The underlying problem is that most states, including Illinois, just weren’t ready to deal with record numbers of newly unemployed people, including a new category of gig workers who require a new processing system grafted onto an old one.

On Saturday, Arkansas announced it was shutting down its gig worker unemployment program after it apparently was accessed illegally. A fraud ring attacked Washington state’s unemployment system, which had to shut down all unemployment payments last week for two days. Evidence of attacks also has cropped up in North Carolina, Massachusetts, Rhode Island, Oklahoma, Wyoming and Florida.

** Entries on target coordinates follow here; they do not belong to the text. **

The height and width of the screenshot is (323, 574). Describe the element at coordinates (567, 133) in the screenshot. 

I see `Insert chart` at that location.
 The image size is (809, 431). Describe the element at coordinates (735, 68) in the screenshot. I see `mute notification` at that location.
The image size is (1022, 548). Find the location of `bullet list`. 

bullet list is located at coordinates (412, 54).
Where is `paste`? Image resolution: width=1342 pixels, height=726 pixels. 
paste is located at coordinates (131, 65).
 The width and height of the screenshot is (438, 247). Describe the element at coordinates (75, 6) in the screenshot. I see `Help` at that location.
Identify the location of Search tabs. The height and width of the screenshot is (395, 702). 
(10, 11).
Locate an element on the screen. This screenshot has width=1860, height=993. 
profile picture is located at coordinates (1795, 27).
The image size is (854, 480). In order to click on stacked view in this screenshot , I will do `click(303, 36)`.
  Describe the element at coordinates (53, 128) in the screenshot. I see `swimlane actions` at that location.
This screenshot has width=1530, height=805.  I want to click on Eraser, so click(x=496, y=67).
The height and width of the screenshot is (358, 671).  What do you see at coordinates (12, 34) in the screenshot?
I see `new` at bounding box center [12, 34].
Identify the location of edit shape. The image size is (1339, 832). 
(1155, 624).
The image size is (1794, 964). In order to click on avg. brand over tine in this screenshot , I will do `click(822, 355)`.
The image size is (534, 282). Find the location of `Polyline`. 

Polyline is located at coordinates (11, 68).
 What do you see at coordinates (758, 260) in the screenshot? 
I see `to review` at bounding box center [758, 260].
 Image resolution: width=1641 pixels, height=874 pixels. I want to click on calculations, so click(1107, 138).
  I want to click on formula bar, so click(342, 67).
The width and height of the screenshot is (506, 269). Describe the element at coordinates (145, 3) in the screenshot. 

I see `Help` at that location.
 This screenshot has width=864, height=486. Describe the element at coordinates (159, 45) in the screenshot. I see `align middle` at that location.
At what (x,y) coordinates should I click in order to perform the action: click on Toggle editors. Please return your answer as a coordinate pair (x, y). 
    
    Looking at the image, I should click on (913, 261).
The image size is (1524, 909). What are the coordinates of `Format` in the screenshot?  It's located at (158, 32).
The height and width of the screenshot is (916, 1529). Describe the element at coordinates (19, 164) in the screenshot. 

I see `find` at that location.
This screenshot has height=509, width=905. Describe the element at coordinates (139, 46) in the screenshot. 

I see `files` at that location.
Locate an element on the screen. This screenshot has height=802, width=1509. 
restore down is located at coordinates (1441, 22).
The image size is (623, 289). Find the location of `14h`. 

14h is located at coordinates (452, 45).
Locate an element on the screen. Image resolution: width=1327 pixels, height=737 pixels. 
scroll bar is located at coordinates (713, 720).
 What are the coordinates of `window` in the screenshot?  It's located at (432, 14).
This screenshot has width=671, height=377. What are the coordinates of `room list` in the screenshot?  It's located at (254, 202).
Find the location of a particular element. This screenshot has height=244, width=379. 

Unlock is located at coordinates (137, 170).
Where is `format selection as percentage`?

New York’s unemployment insurance system accidentally leaked personal information last month.

“There is a lot of money flowing through the system, the system load is higher and cracks in the system start to appear,” Matt Erickson, vice president of solutions for SpiderOak, a company that specializes in secure communications on untrusted infrastructure, told us.States, he said, are trying to get new systems up and running “under crazy high pressure.”

A huge Illinois increase in unemployment claims not only required the state to quickly rebuild its overwhelmed computer system, but also to assign many more workers to the task of processing claims. One state worker told us: “Everyone who knows anything about claims is working on this, all day plus overtime.”

Illinois can’t afford to call a timeout on unemployment benefits at a time when the pandemic has affected so many people. But even as it processes a record number of applications, it needs to do a better job of securing its computer systems to protect privacy and prevent fraud.

No one wants their personal information floating around the web. And taxpayers don’t want hackers making off with the money that gig workers desperately need.